I have been a citizen of Orange County for 37 years and have frequently enjoyed the beach and the fire rings.
Never have I heard of a problem until this year. It appears that the rich of Newport Beach have convinced themselves that they are being inconvenienced again (special airport regulations) and have discovered that they can use the Air Quality Management District (AQMD) to their advantage.
I urge you to reject any attempts to ban the use of the wood-burning fire rings on Orange County beaches. Let the city of Newport Beach do as they see fit within Newport Beach.
The author gave the Independent permission to publish this letter written to AQMD board members William Burke, Judith Mitchell and Shawn Nelson.
Air agencies make decisions without research
Chris Epting's recent articles on the fire ring issue and the AQMD reminded me of two recent surprises regarding rules from the AQMD or California Air Resources Board (CARB).
I recently refinished a natural wood exterior door threshold and went to purchase some exterior polyurethane to protect it. Surprisingly, one can no longer purchase exterior polyurethane in this area due to the fumes given off when using it.
A few months ago I went to purchase some windshield washer fluid that would withstand freezing weather because we were leaving on a ski trip to Utah. Again, no longer available in this area due to the fumes given off when using it.
I have great difficultly imagining the impact on air quality the removal of these products have on the environment, especially the windshield washer fluid. It's not like people are spraying their windshields all the time and most people use it during rainy weather when air quality is not an issue.
Balance this against the safety issue when driving in freezing conditions and one cannot clear the windshield because the system is frozen.
As pointed out by Epting and Thomas Eastwood in his April 11 letter it appears these agencies make decisions without attempting any actual measurement research.
Fire ring issue is exercise of power
The fire ring issue is the perfect example of how politics often trumps arguments regarding science, technology, public health, community needs and civic interests.
In the past, power politics has been used to support developers, industry and corporations in thwarting the will of the community when it comes to our coastal environment and the negative impacts associated with new development. It has usually been a case of officials putting profits over people.
Now, with the fire ring issue, we have another special interest twist. We have South Coast Air Quality Management District officials purportedly catering to wealthy and influential residents in Newport Beach who are seeking to lord it over the rest of us in managing our coastal environment. Science, technology, public health and civic resources are taking a back seat in the effort to eliminate fire rings despite compelling reasons to move more slowly and carefully in serving the common good.
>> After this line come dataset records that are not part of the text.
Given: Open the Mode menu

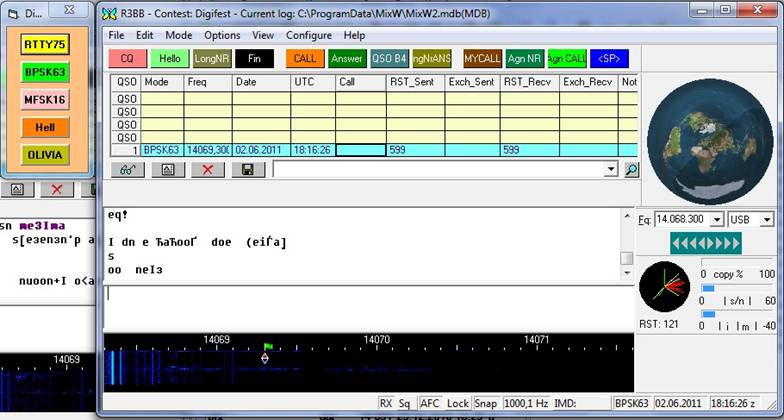Looking at the screenshot, I should click(x=178, y=35).
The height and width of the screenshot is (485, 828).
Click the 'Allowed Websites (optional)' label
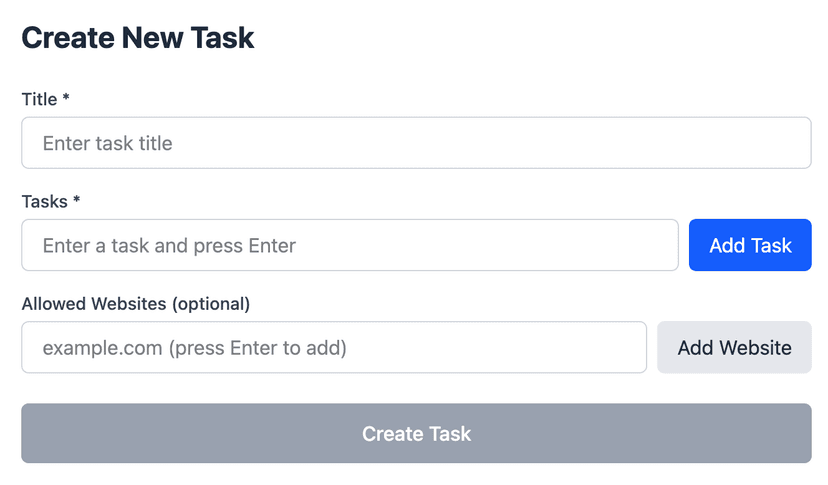(x=135, y=303)
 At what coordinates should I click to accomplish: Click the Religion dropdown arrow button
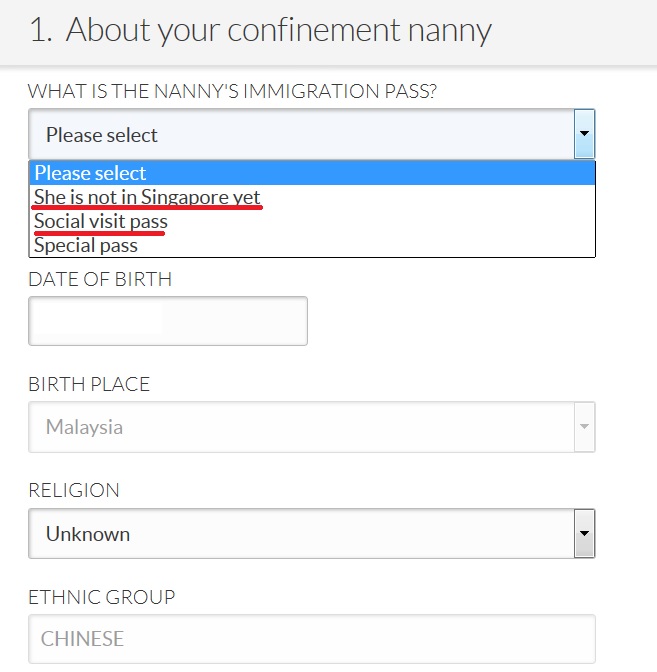point(585,534)
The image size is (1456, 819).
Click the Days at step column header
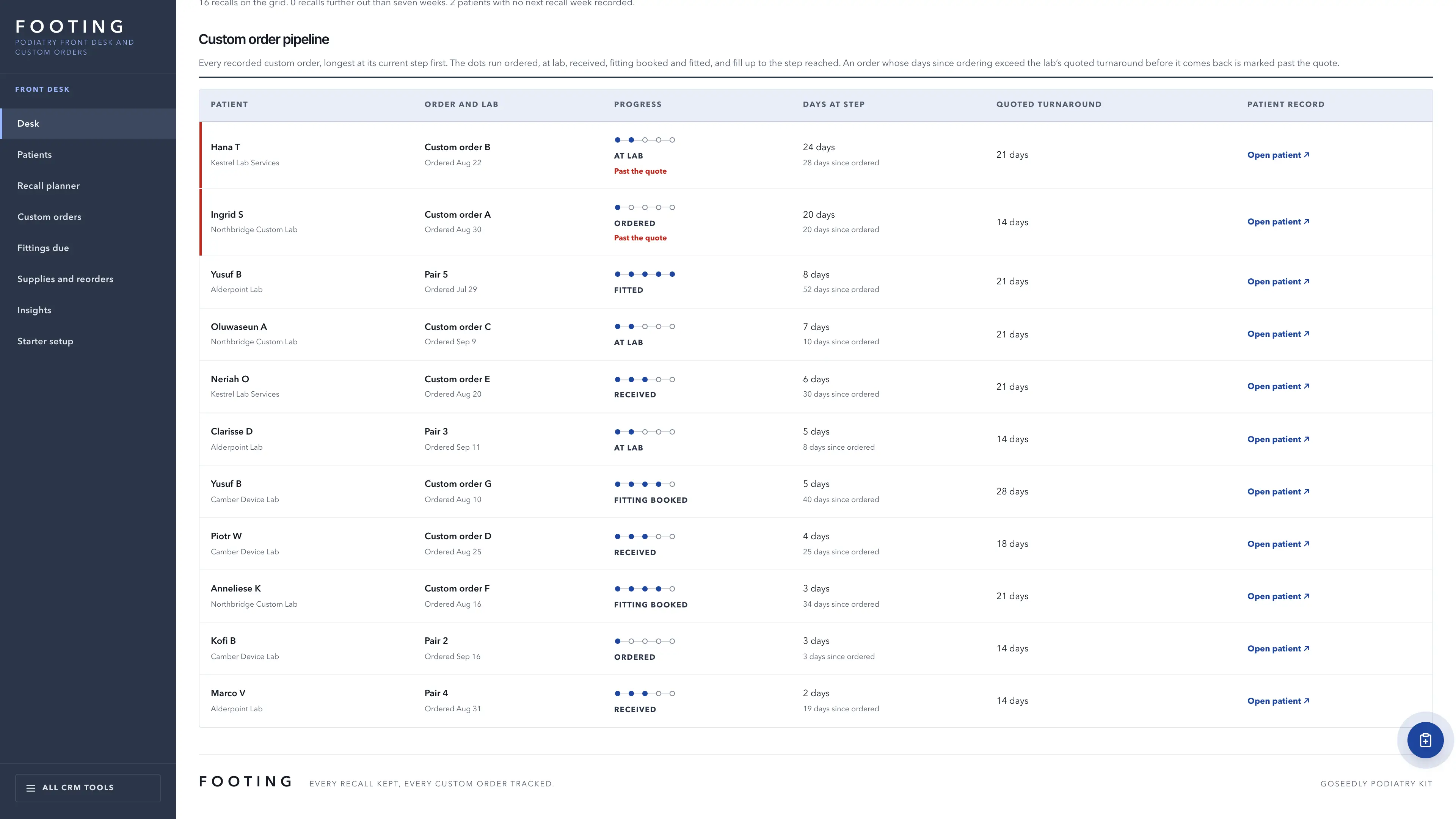click(x=834, y=104)
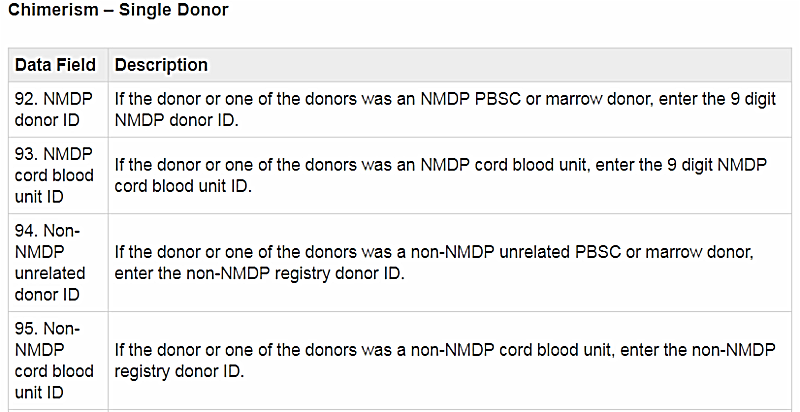Click the description text for field 93
Image resolution: width=800 pixels, height=412 pixels.
440,175
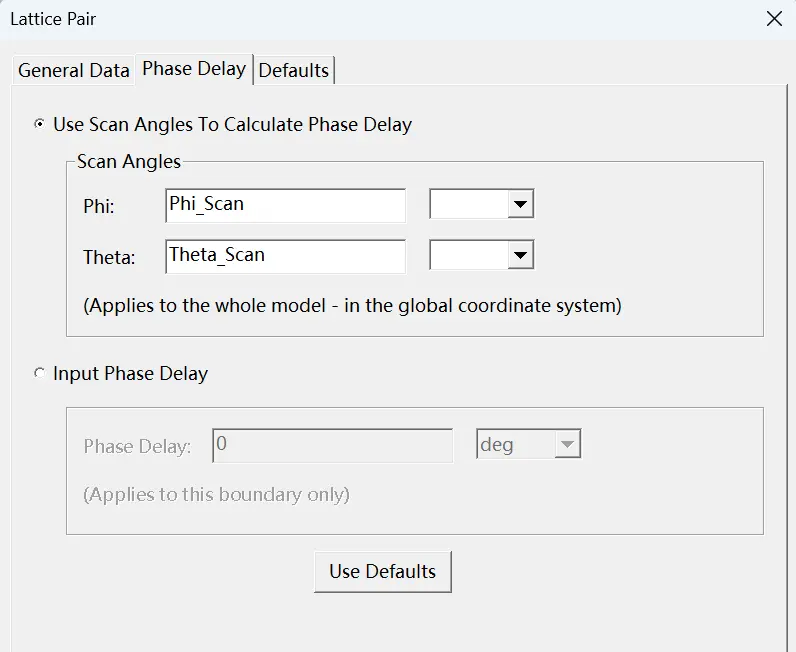Click the Theta input field containing Theta_Scan

[286, 256]
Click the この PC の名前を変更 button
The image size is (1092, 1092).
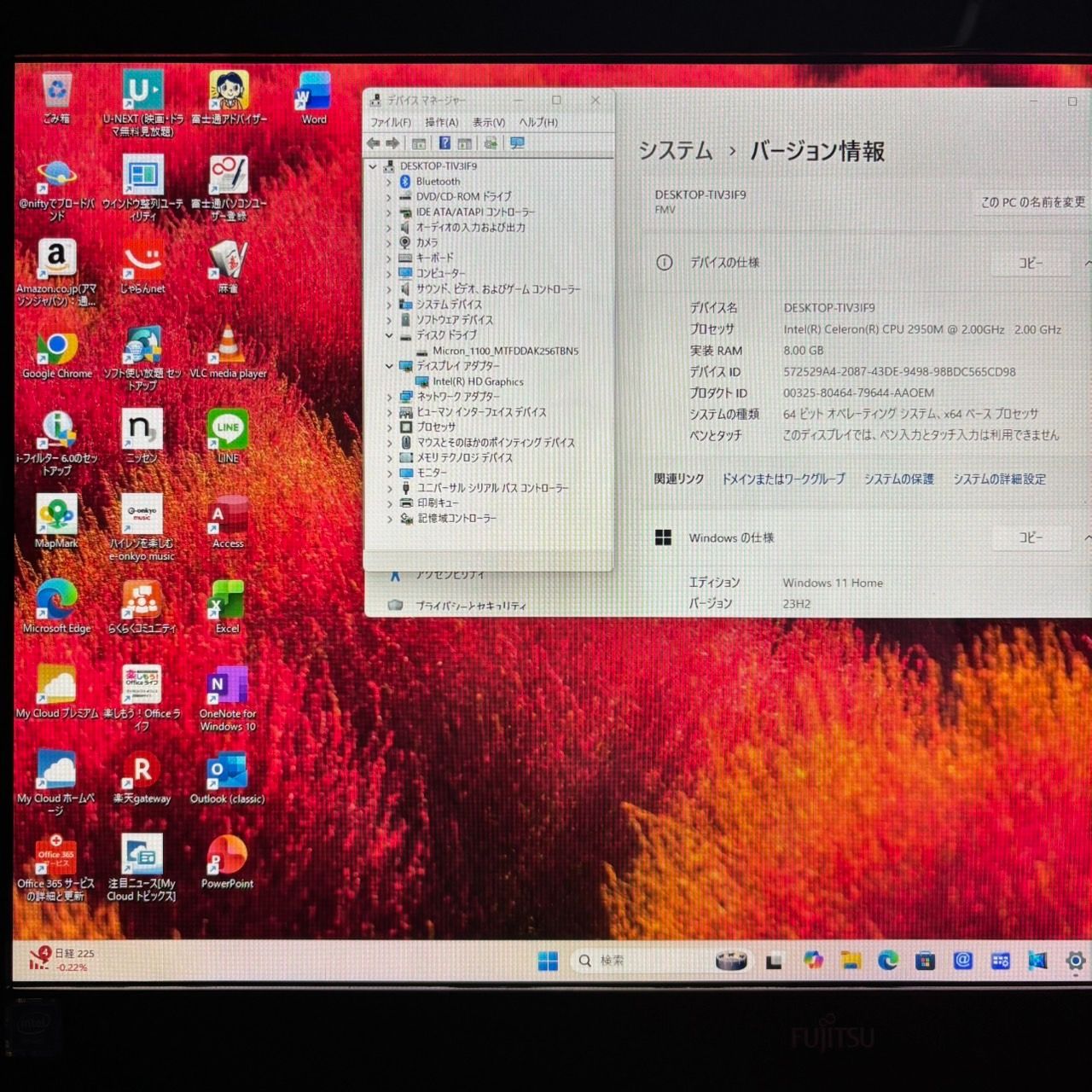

This arrogant exercise of power emanating from the SCAQMD board and its concomitant efforts to either ignore or squelch criticism or opposition is abuse of the regulatory process pure and simple.
Regardless of which side of the fire ring issue citizens take, we should all agree that prejudicial politics should have no place in the decision-making process.
Staying put could mean money for changes
While the present Senior Center is ideally situated near the Pacific Ocean so that it never needs air conditioning and requires heat only one month of the year, it does need a new coat of paint and a thorough cleaning.
In a real community, the local paint stores would contribute paint and brushes at cost. As for labor, I'll be happy to paint as long as I don't need to climb a ladder. And there are plenty of grandchildren who could be volunteered to do both.
True, the developers and politicians won't get the profits and kickbacks they would from a brand new center or from redeveloping the land on which the present building sits, but surely we can find residents willing to contribute to a fund for destitute developers and politicians.
Why not use some of the money saved by not moving to open all the rooms at the center, bring back the computer room closed now for several years, hire more staff so the center can be open more hours and lower the cost to seniors of the activities?
Seniors now will never see 'palace'
Tim Geddes presents a reasonable argument against the so-called "Palace in the Park" senior center ("Mailbag: Situation has changed, center plans must too," April 4).
It is interesting to observe, however, most of those of us who now use the center will never see this "palace." By the time it is built (if ever) Geddes will be the beneficiary of said "palace."
Center location holds no dangers
As a senior who lives near the proposed senior center, I have never seen any of the "dangers" to us older folks mentioned in the commentary.
Since letter writer Shelly Stone is looking for a place without traffic, children playing, teenagers, dogs and other distractions, the only place I can think of in our city would be the Good Shepherd Cemetery.
I prefer Central Park — with or without kids.